Reproduce all the entries beneath this sentence exactly.

Provided records Start Marker

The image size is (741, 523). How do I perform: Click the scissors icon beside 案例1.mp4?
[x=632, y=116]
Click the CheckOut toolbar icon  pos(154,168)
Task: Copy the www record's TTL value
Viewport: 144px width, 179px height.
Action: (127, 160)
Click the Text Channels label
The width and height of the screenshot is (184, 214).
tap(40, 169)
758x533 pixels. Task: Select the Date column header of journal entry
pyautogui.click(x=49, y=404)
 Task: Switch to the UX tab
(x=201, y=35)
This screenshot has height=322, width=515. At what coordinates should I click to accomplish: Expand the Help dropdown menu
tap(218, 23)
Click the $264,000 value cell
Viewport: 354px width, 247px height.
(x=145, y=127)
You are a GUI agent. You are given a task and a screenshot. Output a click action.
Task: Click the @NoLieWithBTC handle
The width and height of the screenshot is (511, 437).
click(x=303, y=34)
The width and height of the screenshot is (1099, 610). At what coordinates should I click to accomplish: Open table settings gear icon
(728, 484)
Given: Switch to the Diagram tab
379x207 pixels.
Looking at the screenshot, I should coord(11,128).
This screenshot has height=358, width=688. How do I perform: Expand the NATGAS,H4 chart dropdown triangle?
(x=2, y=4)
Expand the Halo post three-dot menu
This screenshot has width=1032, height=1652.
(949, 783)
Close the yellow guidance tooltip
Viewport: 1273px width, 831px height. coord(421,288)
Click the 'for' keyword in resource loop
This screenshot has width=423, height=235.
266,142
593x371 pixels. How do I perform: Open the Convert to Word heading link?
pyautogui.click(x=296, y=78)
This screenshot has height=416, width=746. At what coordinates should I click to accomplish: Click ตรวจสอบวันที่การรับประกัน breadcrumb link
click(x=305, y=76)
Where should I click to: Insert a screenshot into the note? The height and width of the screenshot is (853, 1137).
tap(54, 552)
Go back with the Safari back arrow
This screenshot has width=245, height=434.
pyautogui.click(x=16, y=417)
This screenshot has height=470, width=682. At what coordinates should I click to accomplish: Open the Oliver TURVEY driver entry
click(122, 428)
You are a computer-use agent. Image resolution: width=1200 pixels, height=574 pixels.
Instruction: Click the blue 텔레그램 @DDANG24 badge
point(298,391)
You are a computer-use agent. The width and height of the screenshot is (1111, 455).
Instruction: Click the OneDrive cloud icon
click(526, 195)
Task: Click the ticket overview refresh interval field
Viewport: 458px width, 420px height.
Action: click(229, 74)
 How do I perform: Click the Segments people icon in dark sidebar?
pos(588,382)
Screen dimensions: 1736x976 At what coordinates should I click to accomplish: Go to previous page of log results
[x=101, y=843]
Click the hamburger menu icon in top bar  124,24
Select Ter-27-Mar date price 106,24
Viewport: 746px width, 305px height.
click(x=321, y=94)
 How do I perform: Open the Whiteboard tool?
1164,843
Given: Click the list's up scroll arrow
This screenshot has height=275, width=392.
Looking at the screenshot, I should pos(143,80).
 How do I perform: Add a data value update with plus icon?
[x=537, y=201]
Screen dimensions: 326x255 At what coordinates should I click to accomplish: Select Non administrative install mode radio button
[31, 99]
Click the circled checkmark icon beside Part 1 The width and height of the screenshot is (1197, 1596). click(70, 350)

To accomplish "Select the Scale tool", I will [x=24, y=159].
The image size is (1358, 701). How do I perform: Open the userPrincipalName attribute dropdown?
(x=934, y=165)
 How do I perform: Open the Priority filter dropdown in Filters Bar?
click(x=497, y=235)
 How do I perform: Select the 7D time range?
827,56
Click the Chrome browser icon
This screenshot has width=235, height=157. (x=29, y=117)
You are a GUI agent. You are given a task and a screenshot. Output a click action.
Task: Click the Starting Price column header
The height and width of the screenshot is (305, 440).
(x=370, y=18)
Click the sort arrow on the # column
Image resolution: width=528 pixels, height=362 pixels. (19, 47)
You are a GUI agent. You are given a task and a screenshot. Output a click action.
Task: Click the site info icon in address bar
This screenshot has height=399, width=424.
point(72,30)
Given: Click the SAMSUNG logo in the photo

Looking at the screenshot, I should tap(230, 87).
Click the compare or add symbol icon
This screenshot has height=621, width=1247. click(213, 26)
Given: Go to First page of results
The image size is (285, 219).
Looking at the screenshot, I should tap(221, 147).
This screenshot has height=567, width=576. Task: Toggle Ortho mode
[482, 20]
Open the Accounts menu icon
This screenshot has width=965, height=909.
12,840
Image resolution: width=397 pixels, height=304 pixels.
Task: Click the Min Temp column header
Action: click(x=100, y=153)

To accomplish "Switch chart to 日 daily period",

Provided records End Marker

## Response below
The image size is (741, 523). How do I perform: Click the scissors icon beside 案例1.mp4?
[x=632, y=116]
Click the CheckOut toolbar icon  pos(154,168)
Task: Copy the www record's TTL value
Viewport: 144px width, 179px height.
Action: (127, 160)
Click the Text Channels label
The width and height of the screenshot is (184, 214).
tap(40, 169)
758x533 pixels. Task: Select the Date column header of journal entry
pyautogui.click(x=49, y=404)
 Task: Switch to the UX tab
(x=201, y=35)
This screenshot has height=322, width=515. At what coordinates should I click to accomplish: Expand the Help dropdown menu
tap(218, 23)
Click the $264,000 value cell
Viewport: 354px width, 247px height.
(x=145, y=127)
You are a GUI agent. You are given a task and a screenshot. Output a click action.
Task: Click the @NoLieWithBTC handle
The width and height of the screenshot is (511, 437).
click(x=303, y=34)
The width and height of the screenshot is (1099, 610). At what coordinates should I click to accomplish: Open table settings gear icon
(728, 484)
Given: Switch to the Diagram tab
379x207 pixels.
Looking at the screenshot, I should coord(11,128).
This screenshot has height=358, width=688. How do I perform: Expand the NATGAS,H4 chart dropdown triangle?
(x=2, y=4)
Expand the Halo post three-dot menu
This screenshot has width=1032, height=1652.
(949, 783)
Close the yellow guidance tooltip
Viewport: 1273px width, 831px height. coord(421,288)
Click the 'for' keyword in resource loop
This screenshot has width=423, height=235.
266,142
593x371 pixels. How do I perform: Open the Convert to Word heading link?
pyautogui.click(x=296, y=78)
This screenshot has height=416, width=746. At what coordinates should I click to accomplish: Click ตรวจสอบวันที่การรับประกัน breadcrumb link
click(x=305, y=76)
Where should I click to: Insert a screenshot into the note? The height and width of the screenshot is (853, 1137).
tap(54, 552)
Go back with the Safari back arrow
This screenshot has width=245, height=434.
pyautogui.click(x=16, y=417)
This screenshot has height=470, width=682. At what coordinates should I click to accomplish: Open the Oliver TURVEY driver entry
click(122, 428)
You are a computer-use agent. Image resolution: width=1200 pixels, height=574 pixels.
Instruction: Click the blue 텔레그램 @DDANG24 badge
point(298,391)
You are a computer-use agent. The width and height of the screenshot is (1111, 455).
Instruction: Click the OneDrive cloud icon
click(526, 195)
Task: Click the ticket overview refresh interval field
Viewport: 458px width, 420px height.
Action: click(229, 74)
 How do I perform: Click the Segments people icon in dark sidebar?
pos(588,382)
Screen dimensions: 1736x976 At what coordinates should I click to accomplish: Go to previous page of log results
[x=101, y=843]
Click the hamburger menu icon in top bar  124,24
Select Ter-27-Mar date price 106,24
Viewport: 746px width, 305px height.
click(x=321, y=94)
 How do I perform: Open the Whiteboard tool?
1164,843
Given: Click the list's up scroll arrow
This screenshot has height=275, width=392.
Looking at the screenshot, I should pos(143,80).
 How do I perform: Add a data value update with plus icon?
[x=537, y=201]
Screen dimensions: 326x255 At what coordinates should I click to accomplish: Select Non administrative install mode radio button
[31, 99]
Click the circled checkmark icon beside Part 1 The width and height of the screenshot is (1197, 1596). click(70, 350)

To accomplish "Select the Scale tool", I will [x=24, y=159].
The image size is (1358, 701). How do I perform: Open the userPrincipalName attribute dropdown?
(x=934, y=165)
 How do I perform: Open the Priority filter dropdown in Filters Bar?
click(x=497, y=235)
 How do I perform: Select the 7D time range?
827,56
Click the Chrome browser icon
This screenshot has width=235, height=157. (x=29, y=117)
You are a GUI agent. You are given a task and a screenshot. Output a click action.
Task: Click the Starting Price column header
The height and width of the screenshot is (305, 440).
(x=370, y=18)
Click the sort arrow on the # column
Image resolution: width=528 pixels, height=362 pixels. (19, 47)
You are a GUI agent. You are given a task and a screenshot. Output a click action.
Task: Click the site info icon in address bar
This screenshot has height=399, width=424.
point(72,30)
Given: Click the SAMSUNG logo in the photo

Looking at the screenshot, I should tap(230, 87).
Click the compare or add symbol icon
This screenshot has height=621, width=1247. click(213, 26)
Given: Go to First page of results
The image size is (285, 219).
Looking at the screenshot, I should tap(221, 147).
This screenshot has height=567, width=576. Task: Toggle Ortho mode
[482, 20]
Open the Accounts menu icon
This screenshot has width=965, height=909.
12,840
Image resolution: width=397 pixels, height=304 pixels.
Task: Click the Min Temp column header
Action: click(x=100, y=153)

To accomplish "Switch chart to 日 daily period",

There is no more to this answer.